Required work>
Using the records that follow, count the lines containing the word "icon" and give that number only.

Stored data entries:
--------

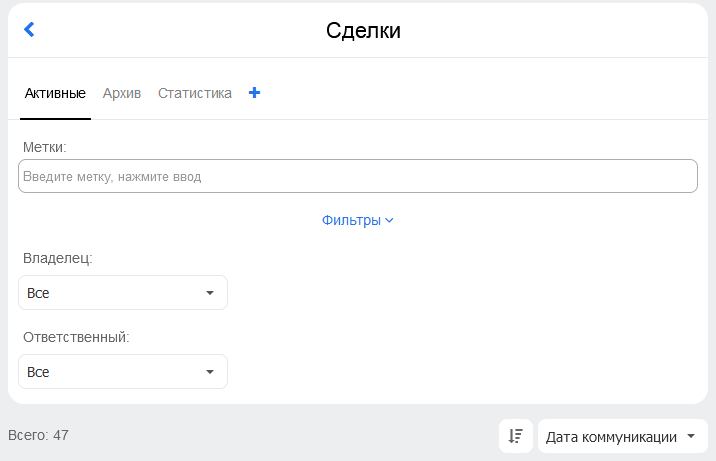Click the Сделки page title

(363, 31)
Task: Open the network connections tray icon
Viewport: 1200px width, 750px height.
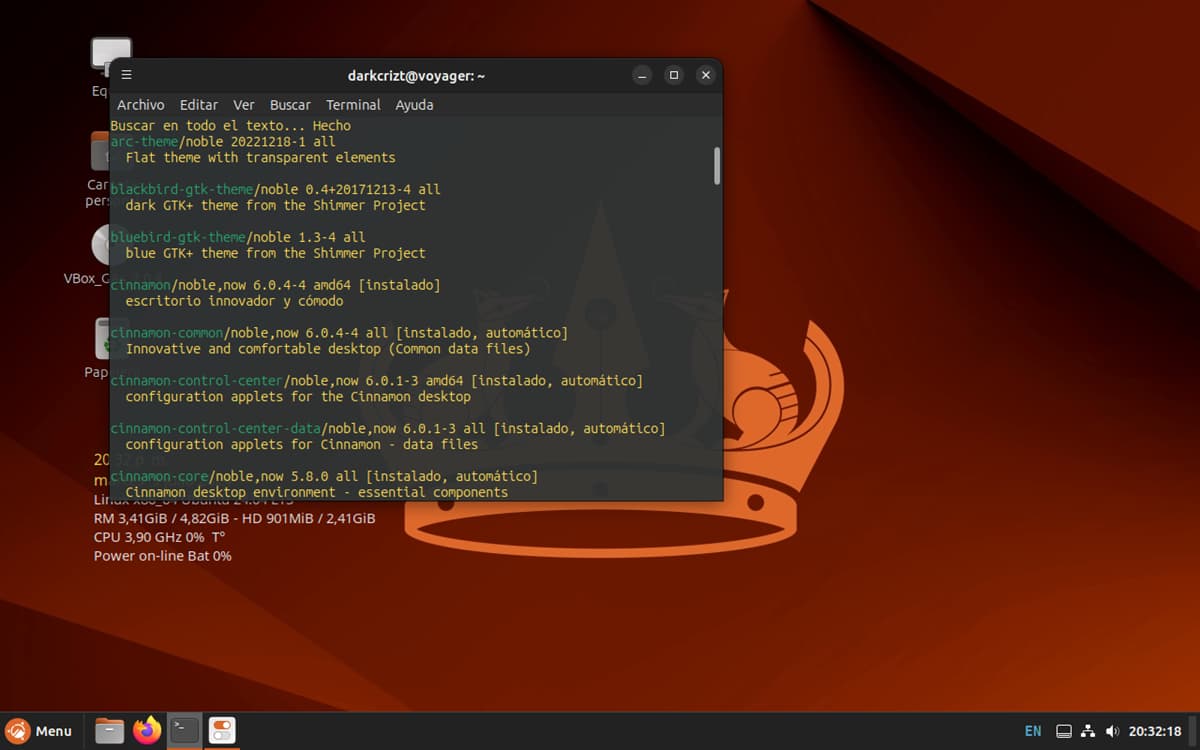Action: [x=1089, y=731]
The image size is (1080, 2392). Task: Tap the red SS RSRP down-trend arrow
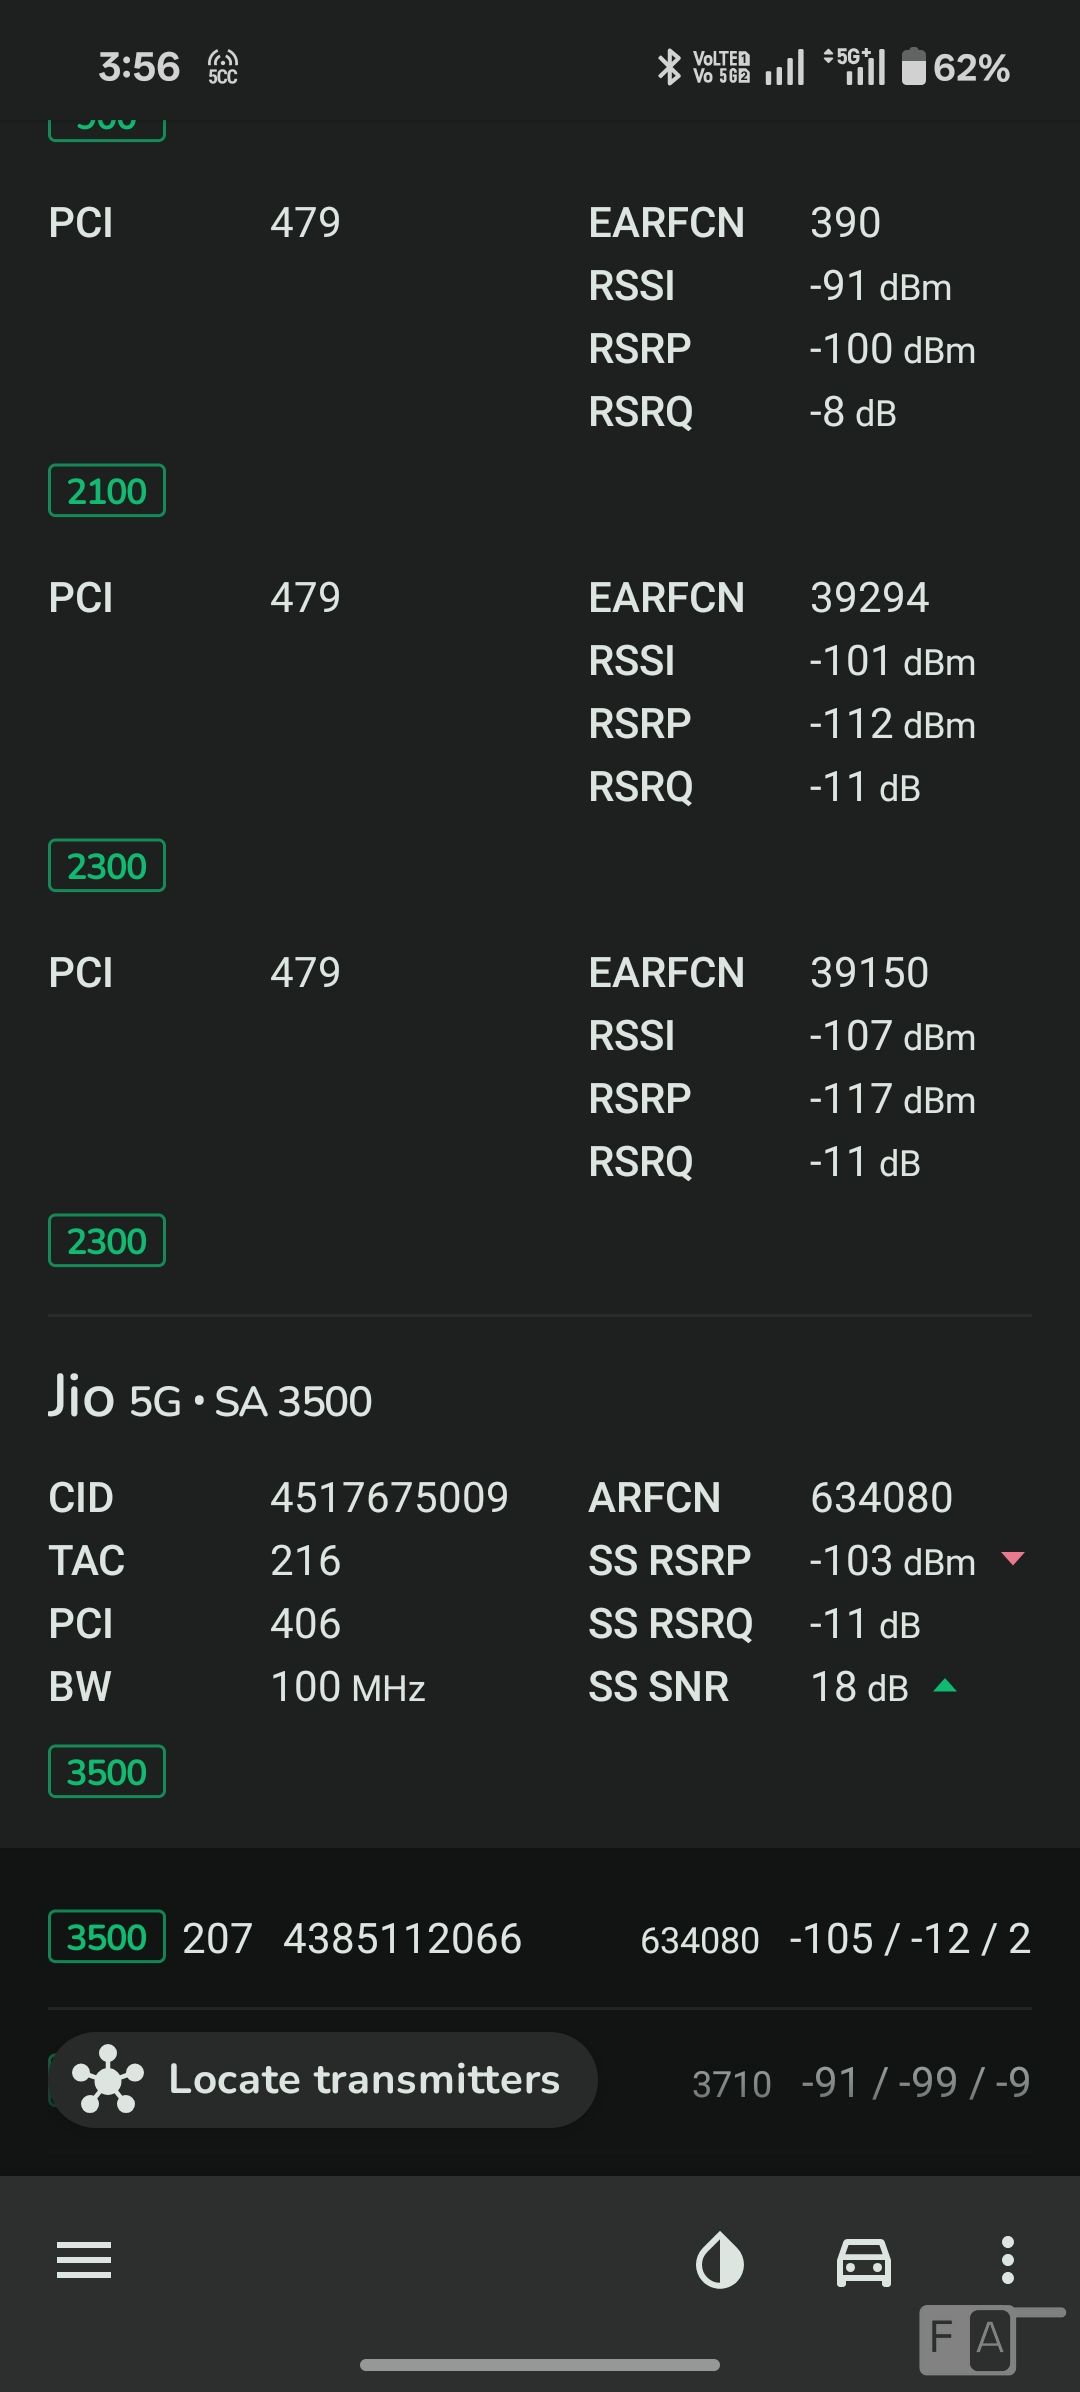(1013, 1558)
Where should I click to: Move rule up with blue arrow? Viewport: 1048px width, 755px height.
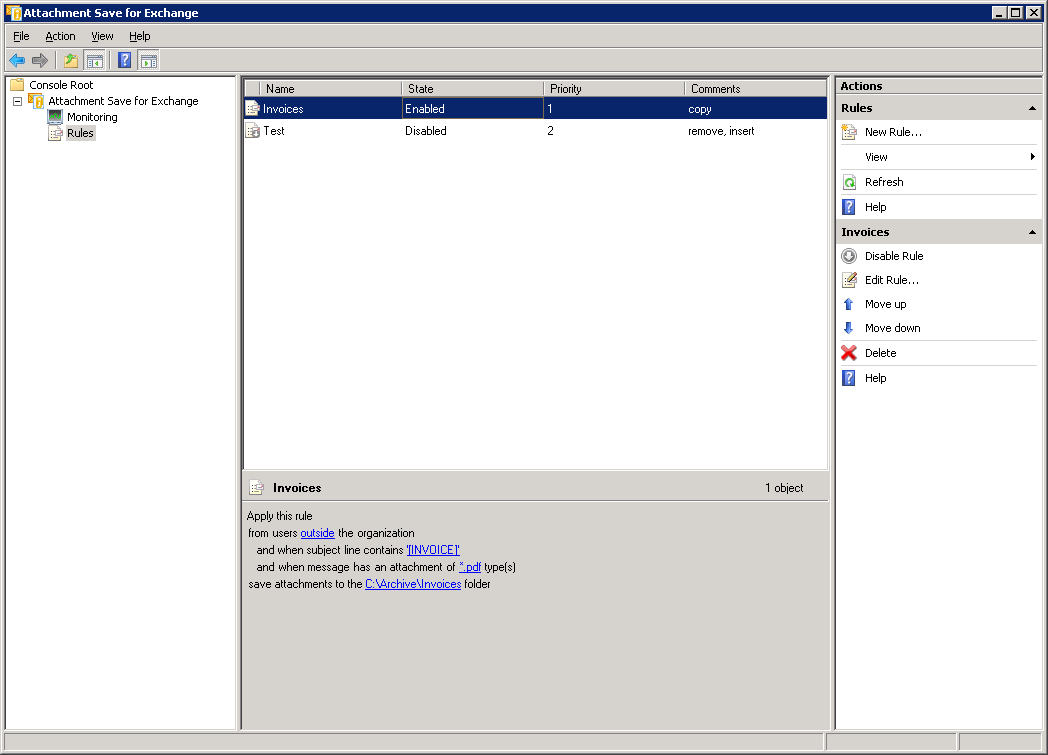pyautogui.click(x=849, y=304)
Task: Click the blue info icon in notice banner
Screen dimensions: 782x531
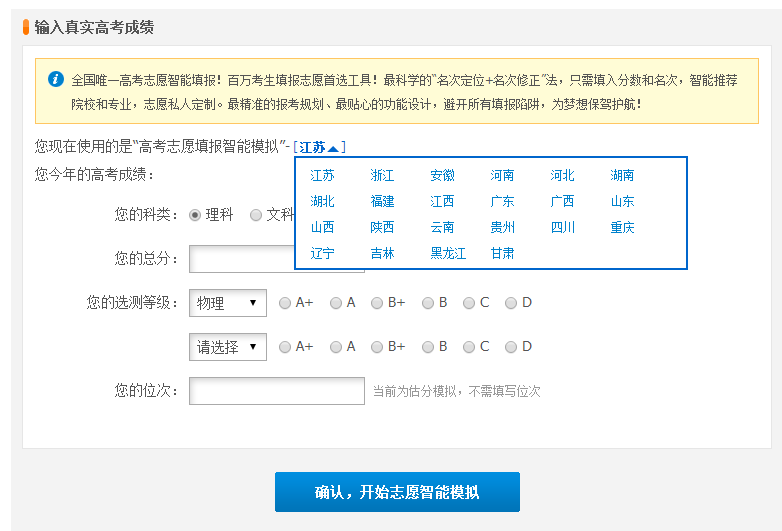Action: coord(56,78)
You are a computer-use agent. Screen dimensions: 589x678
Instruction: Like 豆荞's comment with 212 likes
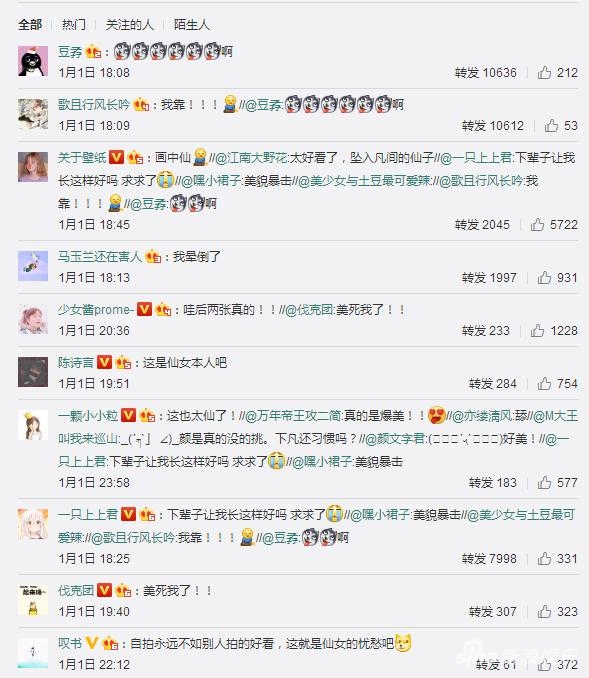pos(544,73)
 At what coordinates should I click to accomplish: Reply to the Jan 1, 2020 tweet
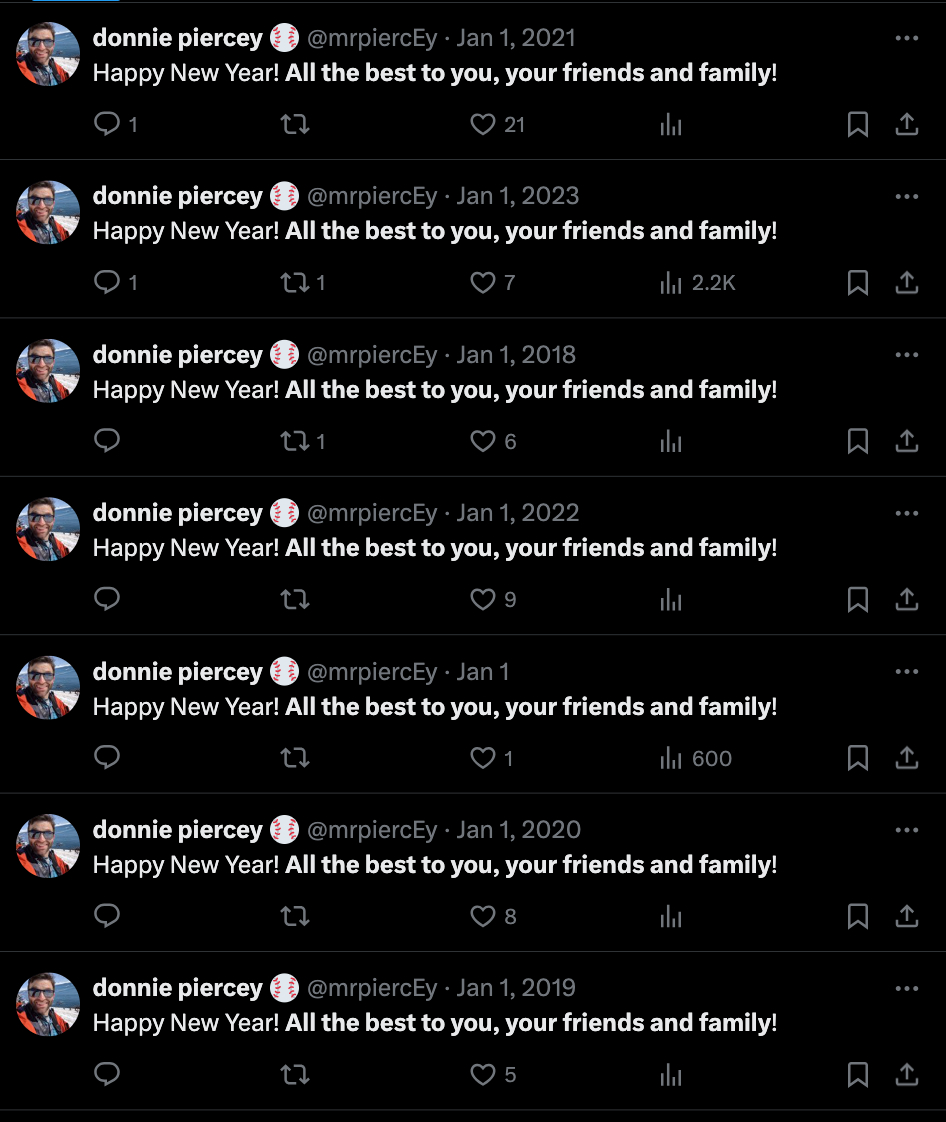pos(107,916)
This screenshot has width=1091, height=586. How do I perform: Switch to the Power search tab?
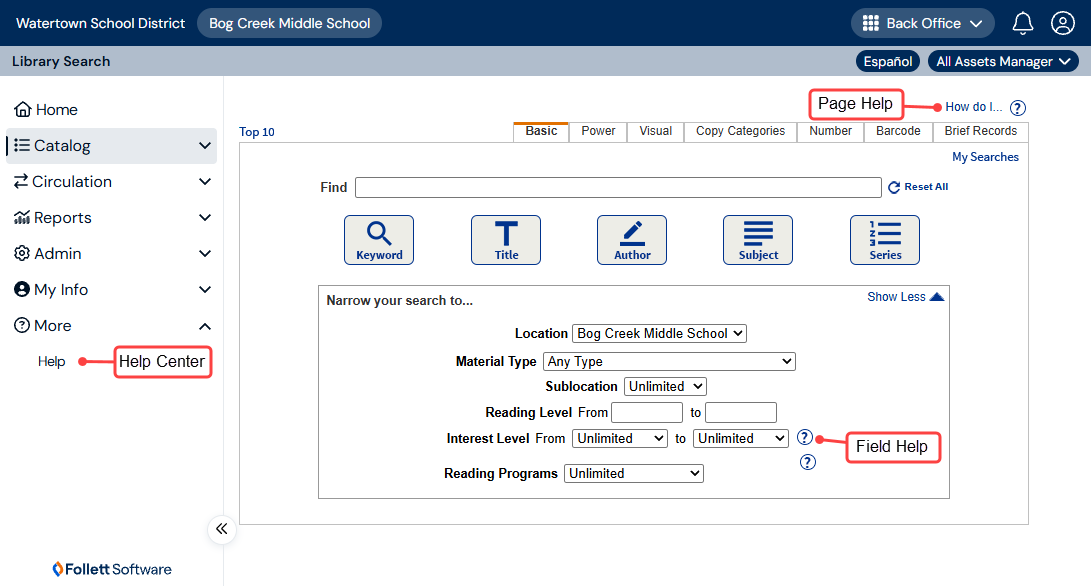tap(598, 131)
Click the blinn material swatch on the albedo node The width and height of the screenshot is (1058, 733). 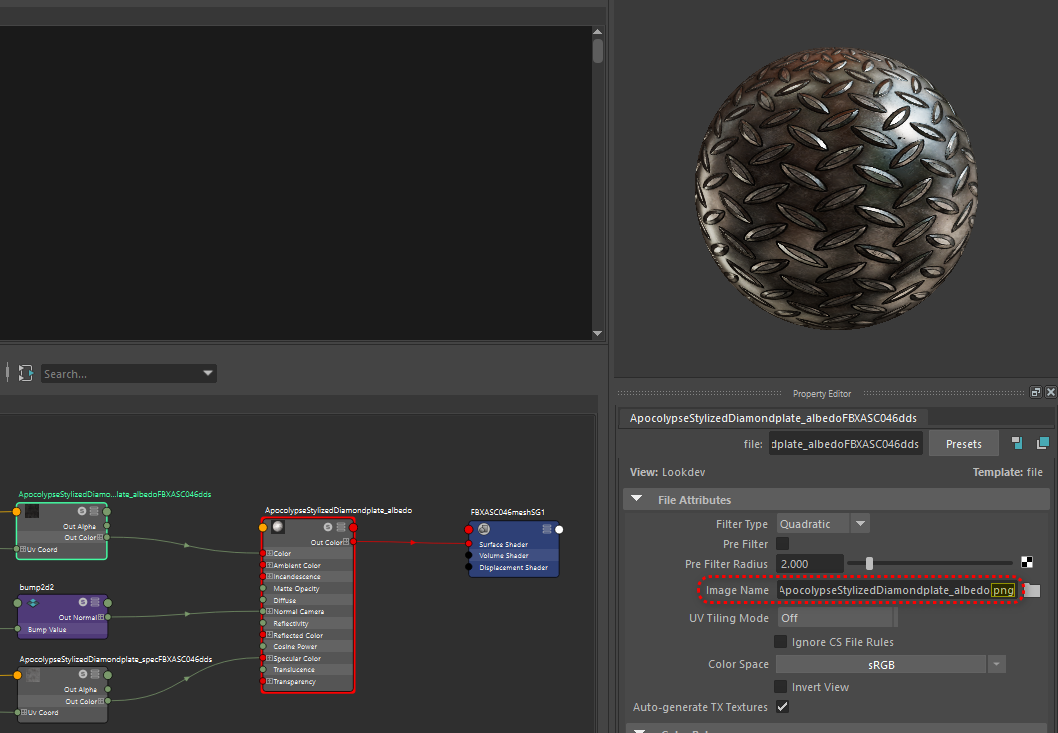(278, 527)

--------

Exercise output>
2